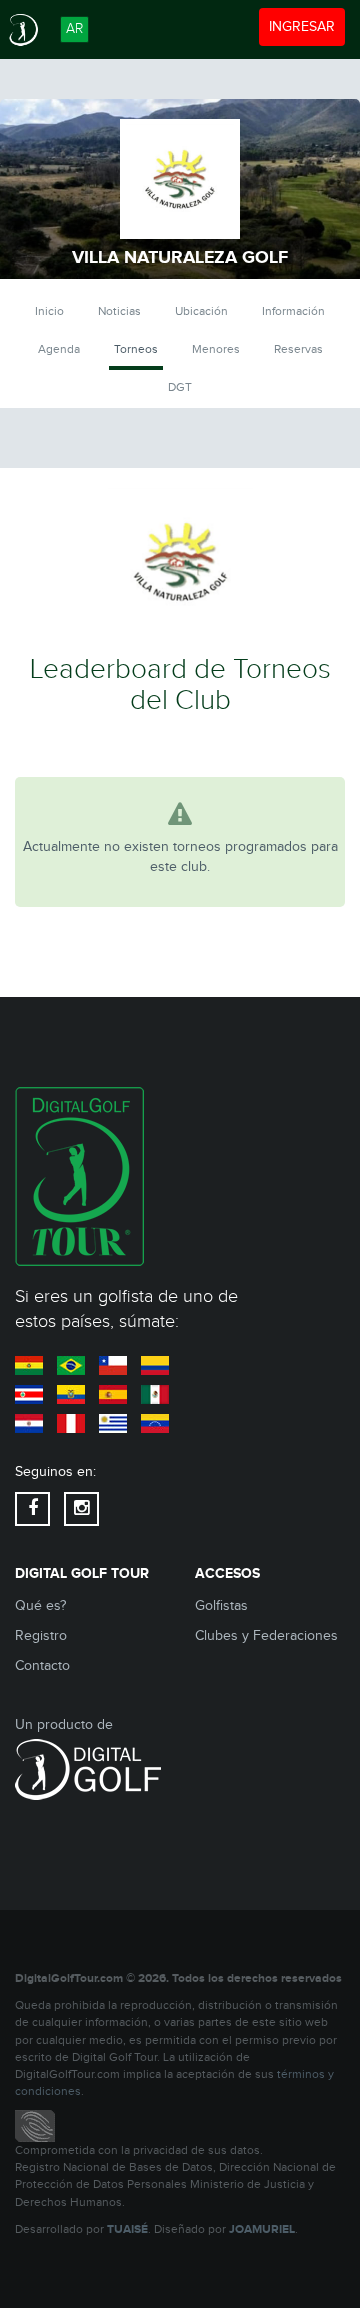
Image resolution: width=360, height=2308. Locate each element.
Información (293, 311)
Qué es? (40, 1606)
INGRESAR (306, 26)
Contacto (42, 1666)
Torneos (136, 349)
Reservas (298, 349)
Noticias (119, 311)
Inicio (49, 311)
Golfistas (221, 1606)
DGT (180, 387)
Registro (41, 1636)
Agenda (59, 349)
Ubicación (201, 311)
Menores (216, 349)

########################################

Output the listing above exactly, pictures omitted.

Image resolution: width=360, height=2308. Locate each element.
Información (293, 311)
Qué es? (40, 1606)
INGRESAR (306, 26)
Contacto (42, 1666)
Torneos (136, 349)
Reservas (298, 349)
Noticias (119, 311)
Inicio (49, 311)
Golfistas (221, 1606)
DGT (180, 387)
Registro (41, 1636)
Agenda (59, 349)
Ubicación (201, 311)
Menores (216, 349)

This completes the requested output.